While our study commendably illustrated powerful performance in classifying occlusal relationships for molars, canines, and anterior teeth, it also acknowledges certain limitations. For instance, the small sample size inhibited our ability to subdivide occlusal relationships into rarer subclasses, an aspect that can affect model training reliability (Correia, Habib & Vogel, 2014). Therefore, future research should focus on increasing the sample size supporting richer and more detailed analyses of occlusal relationships.

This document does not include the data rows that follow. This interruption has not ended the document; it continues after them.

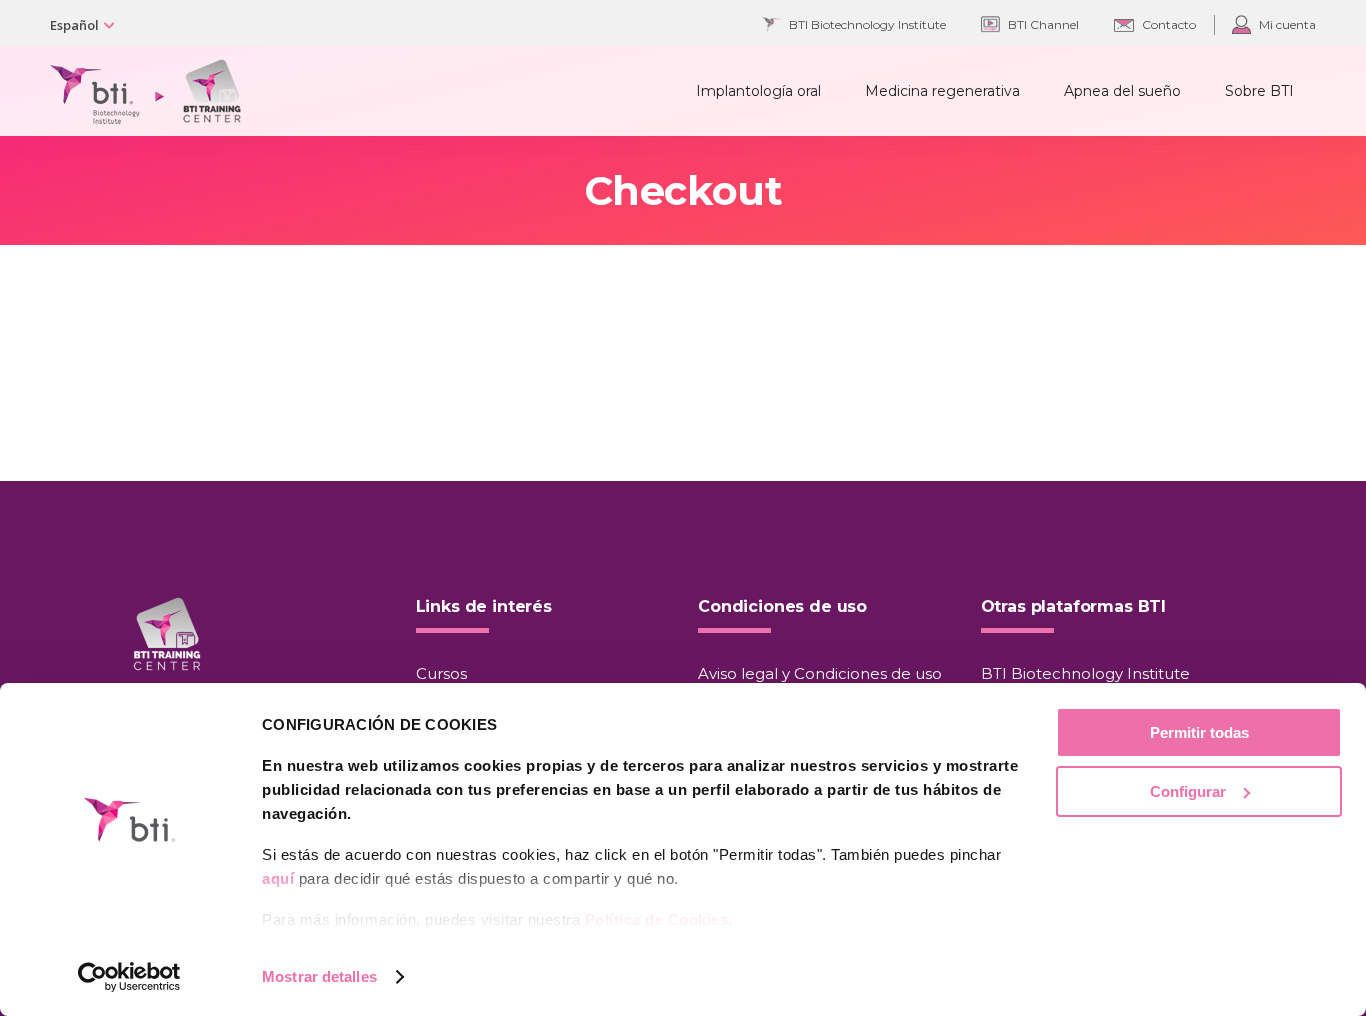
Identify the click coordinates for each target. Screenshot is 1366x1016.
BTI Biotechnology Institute (1085, 673)
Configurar (1188, 791)
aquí (278, 878)
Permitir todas (1199, 732)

In summary, despite inherent limitations, our study’s model reflects promising capabilities in classifying relationships among molars, canines, and anterior teeth. This advancement holds significant potential for clinical application, representing progress toward enhanced communication between orthodontists and patients. We look forward to continuing our efforts to refine this model and expand its capabilities in the future.
Conclusions
This study successfully demonstrates the application of a Swin Transformer-based deep learning model for the automatic classification of teeth occlusal relationships, specifically focusing on molars, canines, and incisors. The model achieved remarkable accuracy, reflected in weighted average F1 scores of 0.90 and 0.89 for molar and canine classifications, respectively, and a score of 0.89 for identifying incisor relationships. These findings indicate a high recognition capability across various occlusal scenarios, significantly enhancing the efficiency of occlusal classification processes while mitigating subjective bias from clinicians and facilitating rapid extraction of key information. Moreover, this research underscores the potential of deep learning methodologies in the field of orthodontics, effectively supporting clinical decision-making, optimizing patient management, and improving treatment monitoring. Nonetheless, it is essential to note that while the advancements exhibited in this study are promising, the application of the model should complement traditional clinical examinations rather than replace expert judgment. Future research should aim to expand the dataset further and investigate the classification of rare subclasses, thereby enhancing the comprehensiveness and reliability of occlusal relationship assessments. We maintain an optimistic outlook regarding the prospective applications of this model in clinical practice and anticipate further improvements and expansions.